I've said before that Harold Budd has a bit of an impressionist quality in the music he writes, often reminding me of the quiet, flowing, picturesque compositions of C. Debussy and M. Ravel, and sometimes even their British impressionist classical counterparts, but has nonetheless remained somewhat boring in his seemingly very limited range of ideas -- the uber-quiet ambient piano-based compositions have nearly been beaten to death in his discography and always sound almost identical unless the music is given the utmost importance while listening. What Luxa offers is a newer, more polished sound and more (different) sounding ambient electronic touches to his classic and distinct piano sound.

Instead of simply relying on heavy reverb attached to his drifting somber instrumentals, he's employed a stronger interest in cave-like, water-like, and vaguely ethnic elements that make this sound like no other album before in his discography. From the first track, "Niki D" in the "Butterflies With Tits" suite (a title I would like to have explained to me in further detail), the change in atmosphere and composition becomes obvious, sounding like laid-back lounge jazz with a temple-esque warm echoing effect and warm ambient drone. On "A Sidelong Glance From My Round Nefertiti" the classic ambient piano style is displayed but with a stronger impressionistic soundscape quality that sounds more classy and constructed and less random and pointless than usual. Some tracks are entirely synth-dominated, like "Agnes Martin" and "Nove Alberi", which in my opinion offer up the style that Harold Budd truly excels at, while "Paul McCarthy" is an experiment in bass-led lounge jazz synthesizer and piano music that is very minimal while leading itself through clear but subtle progression until the point when it ends, drifting organic to ethereal in a rather affecting way.

While The White Arcades did offer variation in it's tracks with numbers that were piano-based, synth-based, and combinations of the two, it seemed very dry and not all too different from The Plateaux of Mirror or even parts of Lovely Thunder. This is where Luxa excels -- it contains all of the elements from the classic ambient piano style combined with the wonderful and emotional synthesizer soundscapes to create an album that sounds familiar while also adding unique elements and song construction to make this album standout among his discography as an inspired individual collection with a specific tone. The albums following Lovely Thunder were disappointing and didn't display the true artistic quality and integrity that Harold Budd was known for in his earlier days, but Luxa is where the man finally rebirths his own artistry.

> [SET TASK A] Copy the part of the album review from "I've said before" up to and including "distinct piano sound.".
The review and the records are separate material.

> [SOURCE MATERIAL]
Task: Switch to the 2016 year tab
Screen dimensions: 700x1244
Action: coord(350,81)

---

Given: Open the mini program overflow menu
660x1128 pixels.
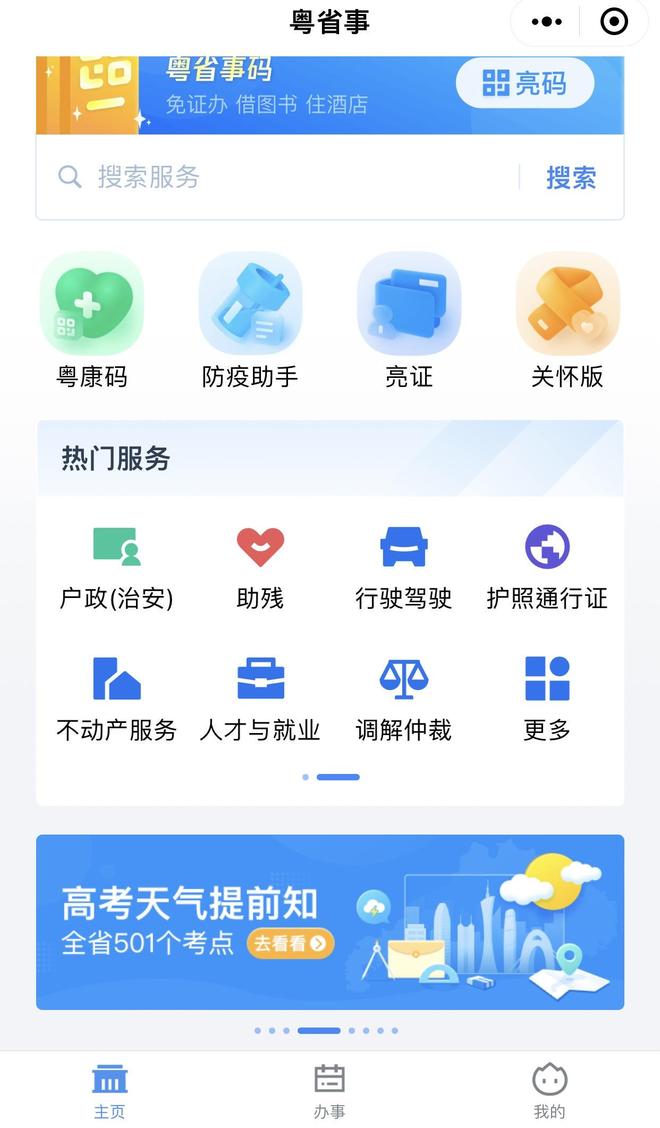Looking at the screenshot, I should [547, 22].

> [SET TASK B] Present the record lines from the line with "Given: Open the mini program overflow menu" up to and including the line with "Looking at the" as a Markdown table with the columns Row and Line, skipping blank lines. Leave the pictures out of the answer.

> [CORRECT RESPONSE A]
I've said before that Harold Budd has a bit of an impressionist quality in the music he writes, often reminding me of the quiet, flowing, picturesque compositions of C. Debussy and M. Ravel, and sometimes even their British impressionist classical counterparts, but has nonetheless remained somewhat boring in his seemingly very limited range of ideas -- the uber-quiet ambient piano-based compositions have nearly been beaten to death in his discography and always sound almost identical unless the music is given the utmost importance while listening. What Luxa offers is a newer, more polished sound and more (different) sounding ambient electronic touches to his classic and distinct piano sound.

> [CORRECT RESPONSE B]
| Row | Line |
|---|---|
| 1 | Given: Open the mini program overflow menu |
| 2 | 660x1128 pixels. |
| 3 | Looking at the screenshot, I should [547, 22]. |